Server-side Request Forgery (SSRF)
Need
To prevent unauthorized network requests performed by the server due to user input manipulation
Context
- Usage of Elixir (v1.11+) for building scalable and fault-tolerant applications
- Usage of Plug.Adapters.Cowboy2.Http module for handling HTTP requests in Elixir
- Usage of httpc module for making HTTP requests
Description
Non compliant code
defmodule MyAppWeb.PageController do
use MyAppWeb, :controller
def external_request(conn, %{"url" => url} = _params) do
{:ok, response} = :httpc.request(url)
text(response)
end
end
In this insecure code, the Elixir/Phoenix application accepts a URL from user input and makes a HTTP request to it using the :httpc.request function.
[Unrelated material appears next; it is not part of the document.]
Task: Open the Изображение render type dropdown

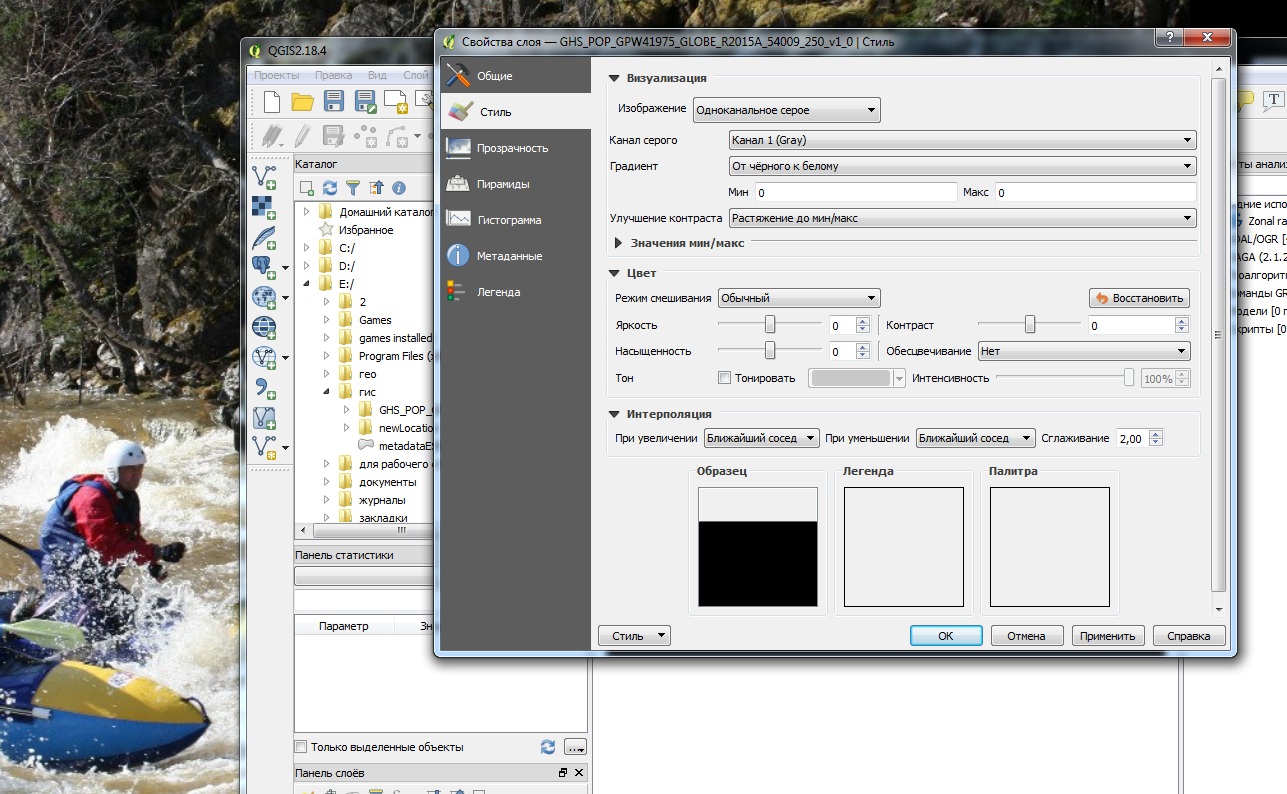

This is a server-side request forgery (SSRF) vulnerability, as a malicious user could manipulate the input to make the server perform unauthorized requests.
Steps
- Don't allow user input to dictate the server's network requests directly.
- If user input must be used to make network requests, implement strict input validation and only allow requests to approved domains.
- Consider using a safe-list of approved domains that the server can make requests to.
Compliant code
defmodule MyAppWeb.PageController do
use MyAppWeb, :controller
def external_request(conn, %{"url" => url} = _params) do
if validate_url(url) do
{:ok, response} = :httpc.request(url)
text(response)
else
send_resp(conn, 400, "Invalid URL")
end
end
defp validate_url(url), do: Enum.member?(["http://approved1.com", "http://approved2.com"], url)
end
In this secure code, the application still accepts a URL from user input. However, it now validates the input with a validate_url function, which checks if the input is part of a list of approved domains. This mitigates the SSRF vulnerability by preventing the server from making requests to unapproved domains.